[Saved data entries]
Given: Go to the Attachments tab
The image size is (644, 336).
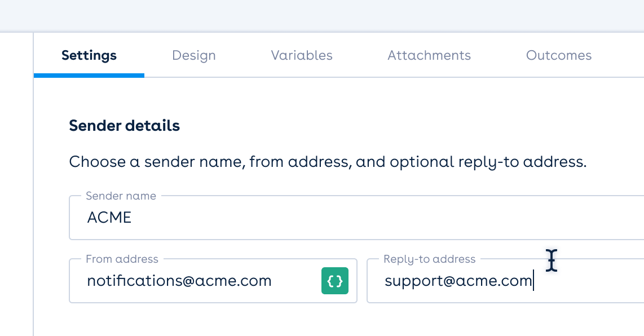Looking at the screenshot, I should coord(429,55).
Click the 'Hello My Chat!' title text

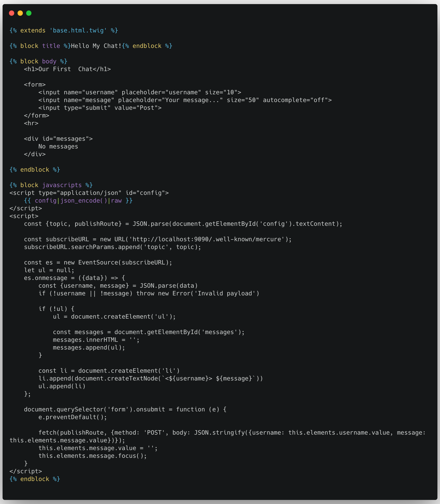click(96, 46)
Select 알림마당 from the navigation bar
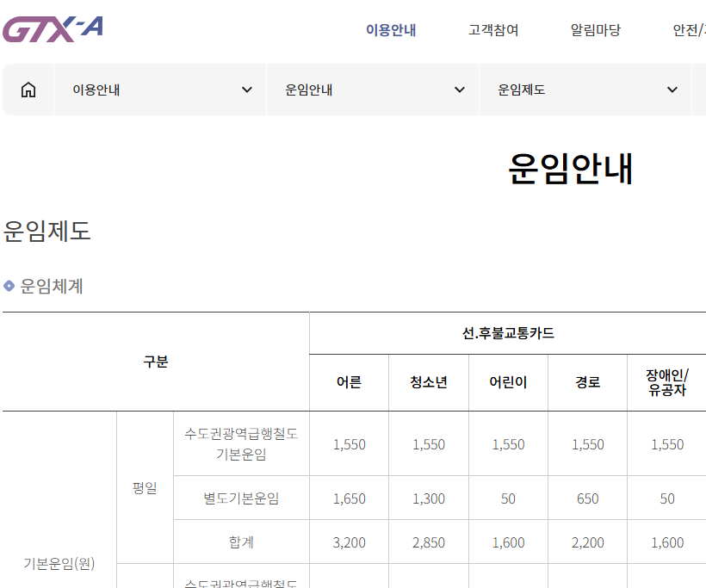The image size is (706, 588). tap(595, 29)
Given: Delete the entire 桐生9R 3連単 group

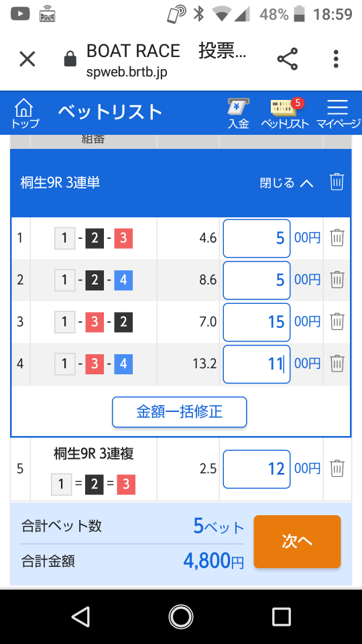Looking at the screenshot, I should (x=337, y=182).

▶ Task brief
Would you please restate the records word for word, excluding any images?

▶ Output for this exercise
Given: Go to the Attachments tab
The image size is (644, 336).
Looking at the screenshot, I should coord(429,55).
Click the 'Hello My Chat!' title text

click(96, 46)
Select 알림마당 from the navigation bar
The image size is (706, 588). tap(595, 29)
Given: Delete the entire 桐生9R 3連単 group

Looking at the screenshot, I should (x=337, y=182).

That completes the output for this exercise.